Talaat argued that the final text of Article 2 should be in line with the 2014 constitution which gives the CBE wide powers to protect Egypt’s national economic security.
Abdel-Aal said Article 2 comprises both technical and legal aspects.
“It is technical in the sense that financial experts are the only ones who can give a fatwa [religious edict] in this respect, and legal in the sense that it tackles two kinds of freedoms — the right of citizens to protect their personal and private data and the right of the state to protect national security. Trying to strike a balance between these two aspects is a delicate task,” said Abdel-Aal.
Articles imposing prison terms on those who violate privacy rules also caused a lot of controversy.
MP Sherif Fakhri said he was disturbed by the number of articles that impose prison terms. “These freedom-restricting articles should be abolished. The only thing they will do is to scare investors away,” said Fakhri.

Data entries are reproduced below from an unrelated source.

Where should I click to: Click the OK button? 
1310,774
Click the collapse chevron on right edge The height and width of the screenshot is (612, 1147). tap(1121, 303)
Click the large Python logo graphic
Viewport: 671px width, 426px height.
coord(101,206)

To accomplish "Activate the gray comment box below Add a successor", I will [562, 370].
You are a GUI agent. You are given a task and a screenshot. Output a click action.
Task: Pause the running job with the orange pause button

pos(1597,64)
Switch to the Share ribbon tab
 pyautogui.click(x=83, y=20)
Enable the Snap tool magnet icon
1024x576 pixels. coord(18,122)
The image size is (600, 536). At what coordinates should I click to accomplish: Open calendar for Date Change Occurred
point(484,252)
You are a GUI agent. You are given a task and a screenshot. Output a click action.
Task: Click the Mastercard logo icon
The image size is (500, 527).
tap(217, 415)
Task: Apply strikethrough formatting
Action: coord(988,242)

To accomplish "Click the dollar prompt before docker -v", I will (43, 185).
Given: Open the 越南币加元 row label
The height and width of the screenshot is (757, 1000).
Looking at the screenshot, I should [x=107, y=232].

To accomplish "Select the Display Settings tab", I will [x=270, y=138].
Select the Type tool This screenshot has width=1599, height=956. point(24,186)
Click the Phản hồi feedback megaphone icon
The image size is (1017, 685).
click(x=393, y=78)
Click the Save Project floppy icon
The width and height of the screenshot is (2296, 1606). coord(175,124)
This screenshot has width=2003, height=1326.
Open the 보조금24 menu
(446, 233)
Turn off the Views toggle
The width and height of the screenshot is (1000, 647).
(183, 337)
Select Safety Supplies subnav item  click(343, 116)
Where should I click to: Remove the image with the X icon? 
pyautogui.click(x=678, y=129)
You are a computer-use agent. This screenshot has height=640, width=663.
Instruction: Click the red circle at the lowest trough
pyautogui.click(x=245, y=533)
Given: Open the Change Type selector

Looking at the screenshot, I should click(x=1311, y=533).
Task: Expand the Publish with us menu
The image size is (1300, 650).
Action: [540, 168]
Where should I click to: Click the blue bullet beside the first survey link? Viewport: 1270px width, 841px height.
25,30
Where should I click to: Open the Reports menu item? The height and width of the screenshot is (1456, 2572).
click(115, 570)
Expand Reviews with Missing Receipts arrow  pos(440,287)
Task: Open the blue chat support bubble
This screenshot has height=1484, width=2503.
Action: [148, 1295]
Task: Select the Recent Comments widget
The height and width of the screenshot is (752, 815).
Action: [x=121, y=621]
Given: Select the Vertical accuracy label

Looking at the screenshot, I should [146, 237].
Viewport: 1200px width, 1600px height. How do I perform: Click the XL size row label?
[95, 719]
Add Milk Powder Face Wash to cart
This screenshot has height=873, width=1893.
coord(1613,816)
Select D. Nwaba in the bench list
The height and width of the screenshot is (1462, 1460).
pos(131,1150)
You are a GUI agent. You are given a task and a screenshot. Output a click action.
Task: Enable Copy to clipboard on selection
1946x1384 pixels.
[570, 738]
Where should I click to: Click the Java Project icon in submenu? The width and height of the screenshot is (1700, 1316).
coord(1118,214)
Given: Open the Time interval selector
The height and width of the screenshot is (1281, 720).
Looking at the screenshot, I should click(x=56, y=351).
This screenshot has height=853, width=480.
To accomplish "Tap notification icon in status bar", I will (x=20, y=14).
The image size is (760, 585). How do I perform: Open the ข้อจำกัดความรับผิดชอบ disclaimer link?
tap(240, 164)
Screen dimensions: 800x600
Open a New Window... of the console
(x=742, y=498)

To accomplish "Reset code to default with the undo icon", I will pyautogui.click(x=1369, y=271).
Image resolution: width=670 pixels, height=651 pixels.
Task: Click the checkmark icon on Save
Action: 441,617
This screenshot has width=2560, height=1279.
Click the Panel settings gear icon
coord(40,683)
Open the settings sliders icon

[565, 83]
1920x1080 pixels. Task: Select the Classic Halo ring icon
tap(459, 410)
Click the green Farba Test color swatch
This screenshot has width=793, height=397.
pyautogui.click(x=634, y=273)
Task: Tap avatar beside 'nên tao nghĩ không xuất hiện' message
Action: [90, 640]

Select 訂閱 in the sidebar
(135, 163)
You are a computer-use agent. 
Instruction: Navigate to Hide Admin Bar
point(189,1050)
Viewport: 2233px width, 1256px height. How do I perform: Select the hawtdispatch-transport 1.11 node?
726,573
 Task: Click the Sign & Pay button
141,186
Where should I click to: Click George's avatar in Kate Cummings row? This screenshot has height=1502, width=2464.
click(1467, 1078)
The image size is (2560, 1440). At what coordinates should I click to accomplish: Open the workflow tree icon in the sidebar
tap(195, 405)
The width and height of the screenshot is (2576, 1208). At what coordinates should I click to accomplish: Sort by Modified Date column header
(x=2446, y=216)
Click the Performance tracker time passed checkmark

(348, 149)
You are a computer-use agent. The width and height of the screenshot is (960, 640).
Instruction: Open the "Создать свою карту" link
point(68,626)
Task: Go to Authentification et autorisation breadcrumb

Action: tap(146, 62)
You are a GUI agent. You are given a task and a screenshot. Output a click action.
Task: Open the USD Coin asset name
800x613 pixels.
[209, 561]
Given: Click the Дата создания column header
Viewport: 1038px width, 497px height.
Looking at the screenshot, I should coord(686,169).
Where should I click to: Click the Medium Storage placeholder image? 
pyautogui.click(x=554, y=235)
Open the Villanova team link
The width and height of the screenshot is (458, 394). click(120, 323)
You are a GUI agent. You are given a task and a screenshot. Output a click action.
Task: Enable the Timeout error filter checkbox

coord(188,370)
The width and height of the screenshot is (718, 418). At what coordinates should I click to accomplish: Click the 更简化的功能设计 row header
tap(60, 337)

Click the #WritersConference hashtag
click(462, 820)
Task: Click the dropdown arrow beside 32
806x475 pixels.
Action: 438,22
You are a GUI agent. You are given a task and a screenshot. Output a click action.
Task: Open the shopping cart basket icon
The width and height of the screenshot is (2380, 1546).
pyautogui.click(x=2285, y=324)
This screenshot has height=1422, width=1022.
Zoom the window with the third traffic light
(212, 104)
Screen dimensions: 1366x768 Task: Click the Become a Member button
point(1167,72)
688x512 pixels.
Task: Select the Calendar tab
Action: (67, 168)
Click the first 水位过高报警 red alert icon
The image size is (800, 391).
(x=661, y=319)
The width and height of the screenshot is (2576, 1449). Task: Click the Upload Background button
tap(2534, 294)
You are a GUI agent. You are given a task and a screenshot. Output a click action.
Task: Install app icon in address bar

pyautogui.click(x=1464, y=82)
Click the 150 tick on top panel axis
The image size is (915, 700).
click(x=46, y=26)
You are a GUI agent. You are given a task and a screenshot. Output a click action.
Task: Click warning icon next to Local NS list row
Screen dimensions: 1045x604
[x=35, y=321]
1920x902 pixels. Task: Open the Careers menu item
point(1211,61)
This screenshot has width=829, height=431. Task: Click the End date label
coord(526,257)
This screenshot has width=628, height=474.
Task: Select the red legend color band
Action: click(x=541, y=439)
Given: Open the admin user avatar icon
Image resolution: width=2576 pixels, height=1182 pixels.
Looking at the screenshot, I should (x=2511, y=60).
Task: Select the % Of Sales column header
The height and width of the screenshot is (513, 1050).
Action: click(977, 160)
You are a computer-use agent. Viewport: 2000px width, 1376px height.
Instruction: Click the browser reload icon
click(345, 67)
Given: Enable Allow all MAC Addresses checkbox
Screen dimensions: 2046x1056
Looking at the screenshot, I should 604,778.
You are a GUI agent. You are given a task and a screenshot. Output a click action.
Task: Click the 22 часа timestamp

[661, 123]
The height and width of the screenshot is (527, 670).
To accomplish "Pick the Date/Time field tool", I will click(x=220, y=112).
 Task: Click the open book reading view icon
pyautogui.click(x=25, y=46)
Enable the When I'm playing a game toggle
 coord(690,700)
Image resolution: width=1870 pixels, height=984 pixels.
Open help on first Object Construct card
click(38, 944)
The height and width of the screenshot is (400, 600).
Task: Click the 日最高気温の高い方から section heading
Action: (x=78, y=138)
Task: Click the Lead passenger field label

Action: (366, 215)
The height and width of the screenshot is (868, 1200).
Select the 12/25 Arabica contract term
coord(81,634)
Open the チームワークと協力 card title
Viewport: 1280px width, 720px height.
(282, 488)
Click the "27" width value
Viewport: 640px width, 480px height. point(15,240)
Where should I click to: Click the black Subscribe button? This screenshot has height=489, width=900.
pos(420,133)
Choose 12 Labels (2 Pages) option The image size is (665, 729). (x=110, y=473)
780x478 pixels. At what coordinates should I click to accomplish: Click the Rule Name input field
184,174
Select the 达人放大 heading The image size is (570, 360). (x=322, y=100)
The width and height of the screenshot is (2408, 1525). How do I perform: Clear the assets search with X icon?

“A centre will be created to collect fines from violators, and its staff will have massive judicial and bureaucratic powers which they can use in an arbitrary way that could harm citizens and investors. Protection rather than extortion of citizens should be the underlying principle of the law.
“I know that you want this law to be 100 per cent liberal like the one passed by Canada,” Abdel-Aal told Fakhri. “What I would like is for the final text to be balanced, neither overly liberal nor restrictive.”
Ahmed Badawi, head of parliament’s Telecommunications and Information Technology Committee, told MPs the general aim of the law is to protect national security and encourage investments.
“The government-drafted law on the protection of personal data aims to guard citizens, economic institutions and businesses against the malicious use of data collected online,” said Badawi. “The law mainly targets social media and illegal access of personal data.”
Badawi said the committee decided to add Paragraph 6 in order to allow CBE to access the personal data of citizens in cases involving national security.
Ahmed Zidan, secretary-general of the committee, said the goal of the addition was to allow the CBE access to data related to the accounts of people implicated in terrorist activities.
“The law provides the legal framework necessary to protect personal data that is electronically processed and stored, and criminalises improper accessing of information and its malicious use.”
The law mandates the setting up of a personal data protection centre, headed by the minister of telecommunications, which will have the final say on who can access personal data.
The law also states that the personal data of those under 16 can be accessed only with the prior approval of their parents or guardian.
“The law seeks to safeguard the privacy of the data of citizens and the various institutions operating in and out of Egypt and guarantees tight protection of national investments, especially those dealing with the European Union [EU],” says the committee report. It obliges holders of personal data to implement the EU’s General Data Protection Regulations to prevent improper access and use.
“The draft law protects any personal data, including names and addresses, and sensitive data such as a person’s religion, bank accounts and medical records,” said the report.
*A version of this article appears in print in the 14 November, 2019 edition of Al-Ahram Weekly.